PAGE TEXT -
Convinced that collective bargaining was both an economic and social good, the more proactive U.S. Senator Wagner viewed the successes of the Rockefeller formula and of company unionism generally in channelling employee representation into less autonomous fora as undesirable outcomes. This prompted Senator Wagner to create legislative impediments to nonunion representation in the National Labor Relations Act.

Paradoxically, though Canadian labour regimes adopted highly permissive attitudes towards company unions and other union-like internal committees, actual unionization has nevertheless been consistently more successful (or less unsuccessful) than in the United States, where legislation still reflects a policy prohibiting employer-initiated schemes of employee representation. Thus, s. 8(a)(2) of the NLRA provides that it is an unfair labour practice for an employer to dominate, interfere with or support “any labor organization.” A “labor organization,” defined in section 2(5), includes any kind of employee representation scheme in which employees are “dealing with employers concerning grievances, labor disputes, wages, rates of pay, hours of employment, or conditions of work.” Consequently, “dealing with” has become a term of art (and obfuscation). The NLRB has interpreted “dealing with” as invoking a bilateral process, which involves proposals from an employee group concerning terms and conditions of work and the apparent consideration of these proposals by management. While a practice in which an employee grievance committee makes recommendations to the employer with respect to the dismissal of an employee offends the prohibition in s. 8(a)(2), quality circles, and employee committees exercising delegated managerial functions do not.

Two chapters, 12 and 13, complement pre-existing academic and practitioner criticisms of the NLRA restrictions on NER with case studies and survey data. Bruce Kaufman, David Lewin, and John Fossum find in their case studies that only a minority of the firms that practice NER remain within the legal parameters of s. 8(a)(2). Using broader survey data, Michael LeRoy, in the following chapter, bolsters this view, and suggests that many firms that practice NER are, at best, in “fuzy compliance.” LeRoy argues that this legislative policy both hinders healthy employee-employer interaction and at the same time undermines the relevance of the NLRA generally.

With the exception of the dissenting voices of Jonathan Hiatt and Lawrence Gold, General Counsel and Assistant-General Counsel to the AFL-CIO, in their “union perspective” chapter (28) on NER, a consensus emerges amongst the other American contributors (none of whom appear to be union representatives) that the NLRA needs revision to foster the growth of NER in the American workplace. However, the NLRB has in fact been fairly passive in disestablishing company-nurtured representation schemes. Between 1973 and 1998, the NLRB ordered fewer than two employee committees to be disbanded per year. Nevertheless, were s. 8(a)(2) reflected in Canadian legislative policy, there is little doubt that some of the more extensive NER architecture, such as that at Imperial Oil, would not have endured.

TASK DETAILS - In the excerpt on employee representation and U.S. labor law, how often did the NLRB order employee committees disbanded between 1973 and 1998?

ENTRIES -
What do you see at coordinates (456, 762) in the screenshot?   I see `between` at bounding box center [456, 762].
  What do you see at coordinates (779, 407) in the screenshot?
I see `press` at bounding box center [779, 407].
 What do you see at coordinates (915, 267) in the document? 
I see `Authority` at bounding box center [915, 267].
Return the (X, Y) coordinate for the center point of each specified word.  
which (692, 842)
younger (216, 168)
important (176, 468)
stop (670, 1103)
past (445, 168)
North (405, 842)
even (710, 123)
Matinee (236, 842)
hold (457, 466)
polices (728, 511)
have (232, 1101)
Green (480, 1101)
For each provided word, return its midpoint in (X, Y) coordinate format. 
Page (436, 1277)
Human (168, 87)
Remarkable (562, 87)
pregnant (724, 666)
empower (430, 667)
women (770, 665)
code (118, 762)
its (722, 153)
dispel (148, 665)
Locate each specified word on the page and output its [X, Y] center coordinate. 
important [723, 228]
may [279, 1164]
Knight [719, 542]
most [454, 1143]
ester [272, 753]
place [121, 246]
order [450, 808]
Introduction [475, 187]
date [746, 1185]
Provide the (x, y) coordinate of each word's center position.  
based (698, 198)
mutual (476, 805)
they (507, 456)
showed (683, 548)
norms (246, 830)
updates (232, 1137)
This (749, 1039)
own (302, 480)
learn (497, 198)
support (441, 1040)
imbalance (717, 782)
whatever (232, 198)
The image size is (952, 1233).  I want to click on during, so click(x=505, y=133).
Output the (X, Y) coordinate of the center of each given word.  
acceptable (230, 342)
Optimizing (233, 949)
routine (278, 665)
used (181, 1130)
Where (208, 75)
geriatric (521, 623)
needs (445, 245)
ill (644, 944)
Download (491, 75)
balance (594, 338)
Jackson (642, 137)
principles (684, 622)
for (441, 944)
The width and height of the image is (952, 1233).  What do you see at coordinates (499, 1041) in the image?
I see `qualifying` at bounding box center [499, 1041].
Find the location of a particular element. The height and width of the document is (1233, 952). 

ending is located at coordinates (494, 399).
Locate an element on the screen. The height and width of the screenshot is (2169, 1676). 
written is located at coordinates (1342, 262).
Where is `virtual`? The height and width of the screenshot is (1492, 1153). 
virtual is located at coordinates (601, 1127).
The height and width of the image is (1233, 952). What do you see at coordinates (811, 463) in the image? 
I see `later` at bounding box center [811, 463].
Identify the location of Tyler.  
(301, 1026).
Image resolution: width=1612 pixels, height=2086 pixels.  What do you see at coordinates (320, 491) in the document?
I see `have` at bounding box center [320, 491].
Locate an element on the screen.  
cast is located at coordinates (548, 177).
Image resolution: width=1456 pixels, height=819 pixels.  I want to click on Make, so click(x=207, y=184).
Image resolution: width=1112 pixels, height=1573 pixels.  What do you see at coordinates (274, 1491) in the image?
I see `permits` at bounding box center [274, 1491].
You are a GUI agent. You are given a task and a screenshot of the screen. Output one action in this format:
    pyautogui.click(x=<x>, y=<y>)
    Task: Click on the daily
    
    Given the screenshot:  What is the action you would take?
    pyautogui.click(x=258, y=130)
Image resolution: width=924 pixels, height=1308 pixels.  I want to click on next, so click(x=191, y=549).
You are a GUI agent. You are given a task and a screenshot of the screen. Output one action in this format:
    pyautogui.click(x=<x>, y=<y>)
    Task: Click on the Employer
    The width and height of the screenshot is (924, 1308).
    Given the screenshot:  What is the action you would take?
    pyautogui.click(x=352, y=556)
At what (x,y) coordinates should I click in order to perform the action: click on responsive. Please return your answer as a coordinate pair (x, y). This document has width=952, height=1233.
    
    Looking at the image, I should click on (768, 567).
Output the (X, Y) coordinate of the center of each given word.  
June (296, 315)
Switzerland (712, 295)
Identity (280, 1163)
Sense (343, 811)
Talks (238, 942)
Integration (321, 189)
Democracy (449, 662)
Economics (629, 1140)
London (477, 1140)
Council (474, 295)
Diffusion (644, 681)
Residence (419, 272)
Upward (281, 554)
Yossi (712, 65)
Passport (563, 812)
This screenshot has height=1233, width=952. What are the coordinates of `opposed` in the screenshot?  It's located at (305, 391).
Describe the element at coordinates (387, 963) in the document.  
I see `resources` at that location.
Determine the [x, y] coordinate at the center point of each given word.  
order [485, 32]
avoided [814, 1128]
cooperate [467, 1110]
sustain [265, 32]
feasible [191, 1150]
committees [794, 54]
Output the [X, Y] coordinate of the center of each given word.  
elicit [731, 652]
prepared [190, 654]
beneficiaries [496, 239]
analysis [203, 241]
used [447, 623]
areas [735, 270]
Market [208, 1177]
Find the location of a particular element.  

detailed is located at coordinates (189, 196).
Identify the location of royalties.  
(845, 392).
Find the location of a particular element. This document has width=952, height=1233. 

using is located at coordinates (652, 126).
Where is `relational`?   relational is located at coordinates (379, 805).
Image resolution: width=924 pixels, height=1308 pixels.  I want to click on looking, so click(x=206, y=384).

OUTPUT FOR THIS EXERCISE - Fewer than two per year.